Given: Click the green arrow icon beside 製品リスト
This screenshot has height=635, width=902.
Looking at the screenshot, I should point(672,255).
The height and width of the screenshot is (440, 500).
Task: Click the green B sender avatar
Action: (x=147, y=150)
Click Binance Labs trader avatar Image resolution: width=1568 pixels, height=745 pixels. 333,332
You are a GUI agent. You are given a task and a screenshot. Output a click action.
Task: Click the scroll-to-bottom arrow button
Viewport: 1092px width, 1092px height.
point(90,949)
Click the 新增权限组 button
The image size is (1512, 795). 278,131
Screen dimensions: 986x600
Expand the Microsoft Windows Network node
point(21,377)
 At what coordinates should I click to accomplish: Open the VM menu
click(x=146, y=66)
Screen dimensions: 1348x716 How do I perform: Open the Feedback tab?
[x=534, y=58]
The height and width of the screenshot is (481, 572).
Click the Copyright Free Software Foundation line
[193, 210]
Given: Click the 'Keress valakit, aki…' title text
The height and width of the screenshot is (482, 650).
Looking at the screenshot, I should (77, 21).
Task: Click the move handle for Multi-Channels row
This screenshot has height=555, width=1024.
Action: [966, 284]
+--
■ **Brief**
Reproduce the lines above exactly as they appear, keeping every line in its original order.

■ **Complete output**
Given: Click the green arrow icon beside 製品リスト
This screenshot has height=635, width=902.
Looking at the screenshot, I should point(672,255).
The height and width of the screenshot is (440, 500).
Task: Click the green B sender avatar
Action: (x=147, y=150)
Click Binance Labs trader avatar Image resolution: width=1568 pixels, height=745 pixels. 333,332
You are a GUI agent. You are given a task and a screenshot. Output a click action.
Task: Click the scroll-to-bottom arrow button
Viewport: 1092px width, 1092px height.
point(90,949)
Click the 新增权限组 button
The image size is (1512, 795). 278,131
Screen dimensions: 986x600
Expand the Microsoft Windows Network node
point(21,377)
 At what coordinates should I click to accomplish: Open the VM menu
click(x=146, y=66)
Screen dimensions: 1348x716 How do I perform: Open the Feedback tab?
[x=534, y=58]
The height and width of the screenshot is (481, 572).
Click the Copyright Free Software Foundation line
[193, 210]
Given: Click the 'Keress valakit, aki…' title text
The height and width of the screenshot is (482, 650).
Looking at the screenshot, I should (77, 21).
Task: Click the move handle for Multi-Channels row
This screenshot has height=555, width=1024.
Action: [966, 284]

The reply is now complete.